Coluna publicada no Jornal O Correio de Cachoeira do Sul nos dias 17 e 18/11/2012.

PORTAL JURÍDICO

Por ZARUR MARIANO*
e-mail: 
zarur@zmadvogados.adv.br

“Ser competente é acertar um alvo que ninguém acertou, ser administrador é acertar um alvo que ninguém viu.” (Erlandson  F. A. Andrade).

INSS COBRA EMPRESAS E PESSOAS FÍSICAS NEGLIGENTES.

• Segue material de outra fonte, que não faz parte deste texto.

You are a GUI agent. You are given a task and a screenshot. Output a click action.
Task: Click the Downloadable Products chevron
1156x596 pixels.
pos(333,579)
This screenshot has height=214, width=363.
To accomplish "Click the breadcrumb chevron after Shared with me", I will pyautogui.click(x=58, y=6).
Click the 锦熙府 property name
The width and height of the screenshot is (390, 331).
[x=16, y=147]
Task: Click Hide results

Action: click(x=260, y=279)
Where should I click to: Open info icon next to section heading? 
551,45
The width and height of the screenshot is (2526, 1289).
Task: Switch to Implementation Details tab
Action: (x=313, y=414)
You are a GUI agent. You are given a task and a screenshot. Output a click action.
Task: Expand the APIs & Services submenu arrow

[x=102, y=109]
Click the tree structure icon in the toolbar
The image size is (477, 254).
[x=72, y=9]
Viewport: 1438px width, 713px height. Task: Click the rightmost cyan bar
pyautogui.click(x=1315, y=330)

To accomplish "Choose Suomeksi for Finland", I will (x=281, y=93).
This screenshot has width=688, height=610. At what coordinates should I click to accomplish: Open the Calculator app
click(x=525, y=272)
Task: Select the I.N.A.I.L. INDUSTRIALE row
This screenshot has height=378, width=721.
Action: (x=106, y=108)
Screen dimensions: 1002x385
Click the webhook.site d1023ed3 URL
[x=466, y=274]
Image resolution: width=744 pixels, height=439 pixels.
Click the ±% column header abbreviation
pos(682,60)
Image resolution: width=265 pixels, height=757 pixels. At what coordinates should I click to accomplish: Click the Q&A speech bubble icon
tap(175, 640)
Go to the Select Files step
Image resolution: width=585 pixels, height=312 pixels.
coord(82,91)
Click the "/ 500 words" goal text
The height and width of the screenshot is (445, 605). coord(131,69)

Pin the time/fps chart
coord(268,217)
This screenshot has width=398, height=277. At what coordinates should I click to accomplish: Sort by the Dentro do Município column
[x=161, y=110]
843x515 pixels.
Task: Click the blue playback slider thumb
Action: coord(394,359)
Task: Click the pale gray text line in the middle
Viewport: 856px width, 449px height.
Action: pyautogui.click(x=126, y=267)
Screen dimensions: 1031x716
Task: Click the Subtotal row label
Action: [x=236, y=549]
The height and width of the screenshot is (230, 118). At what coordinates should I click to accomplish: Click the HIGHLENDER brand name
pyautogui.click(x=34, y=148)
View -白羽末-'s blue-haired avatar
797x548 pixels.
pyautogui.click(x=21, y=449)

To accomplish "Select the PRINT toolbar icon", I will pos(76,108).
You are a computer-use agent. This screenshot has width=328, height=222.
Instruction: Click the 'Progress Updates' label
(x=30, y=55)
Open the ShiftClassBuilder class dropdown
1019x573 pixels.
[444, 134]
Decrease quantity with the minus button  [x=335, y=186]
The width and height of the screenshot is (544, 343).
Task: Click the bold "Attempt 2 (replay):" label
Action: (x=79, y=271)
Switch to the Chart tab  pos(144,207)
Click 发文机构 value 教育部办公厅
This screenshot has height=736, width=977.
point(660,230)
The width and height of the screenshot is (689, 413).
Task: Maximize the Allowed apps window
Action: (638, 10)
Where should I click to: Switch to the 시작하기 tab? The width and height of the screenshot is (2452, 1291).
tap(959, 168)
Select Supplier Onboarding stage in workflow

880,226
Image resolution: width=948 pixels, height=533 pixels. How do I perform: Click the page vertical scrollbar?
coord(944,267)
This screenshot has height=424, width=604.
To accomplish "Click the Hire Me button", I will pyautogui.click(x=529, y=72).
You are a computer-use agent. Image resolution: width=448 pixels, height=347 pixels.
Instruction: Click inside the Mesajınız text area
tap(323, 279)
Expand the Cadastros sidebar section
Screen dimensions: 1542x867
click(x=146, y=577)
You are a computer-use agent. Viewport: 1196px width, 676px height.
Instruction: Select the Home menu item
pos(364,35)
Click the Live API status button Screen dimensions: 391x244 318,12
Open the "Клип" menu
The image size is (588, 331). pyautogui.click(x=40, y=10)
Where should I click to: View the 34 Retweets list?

AÇÕES REGRESSIVAS.  Através das denominadas “ações regressivas” o INSS vem acionando na Justiça milhares de empresas, visando recuperar os gastos decorrentes do não cumprimento pelas empresas das normas de segurança no ambiente de trabalho e suas informações acerca do risco de cada atividade desenvolvida pelo trabalhador. Em suma, são despesas tais como o auxílio-doença, aposentadoria por invalidez e pensão por morte, que poderiam ter sido evitadas, caso as empresas tivessem obedecido as normas de segurança e higiene indicadas para a proteção individual e coletiva do trabalho.
COLABORAÇÃO DA JUSTIÇA DO TRABALHO. A Justiça do Trabalho, por sua vez, atendendo os termos da Recomendação Conjunta GP.CGJT nº 2/2011 (de 28-10-2011) do TST, tem encaminhado cópia de todas as decisões que reconhecem a conduta culposa do empregador em acidente de trabalho à Procuradoria Regional Federal, a fim de subsidiar eventual ajuizamento de Ação Regressiva.
PESSOAS FÍSICAS.  Além das empresas, pessoas físicas também são alvo da Previdência Social. Em novembro do ano passado, foi ajuizada na Justiça Federal de Brasília, a primeira Ação Regressiva de Trânsito, na qual o INSS cobra a restituição de mais de R$ 90 mil pagos à esposa e dois filhos da vítima de acidente causado pelo infrator que dirigia alcoolizado, em alta velocidade e pela contramão. Com a morte do segurado do INSS, seus dependentes passaram a receber pensão desde a data do óbito (2008), a qual vigorará até a morte da pensionista que conta hoje com 37 anos de idade, cujo valor mensal atual é de R$ 2.133,14.
Em agosto desde ano, o INSS ingressou com a primeira ação regressiva relacionada à violência doméstica, a fim de cobrar dos agressores o ressarcimento de despesas pagas pelo SUS no tratamento da mulher agredida.
O QUE FAZER?  As ações regressivas, assim, são uma realidade e contra elas a melhor medida é agir de forma prudente, adequada e preventiva. As empresas que são acionadas têm direito ao contraditório e a ampla defesa e podem demonstrar que agiram de forma adequada, obedecendo as normas de medicina e segurança do trabalho. São cada vez mais importantes os investimentos em profissionais especializados, com a elaboração de planos e estratégias que objetivem evitar esse tipo de ação, uma vez que se tratam de ações grandiosas e que podem, inclusive, acarretar o encerramento das atividades de uma empresa.

*Advogado, diretor da Zarur Mariano & Advogados Associados, com a colaboração da advogada MARIA LUÍSA BONINI, coordenadora da área de Direito Previdenciário.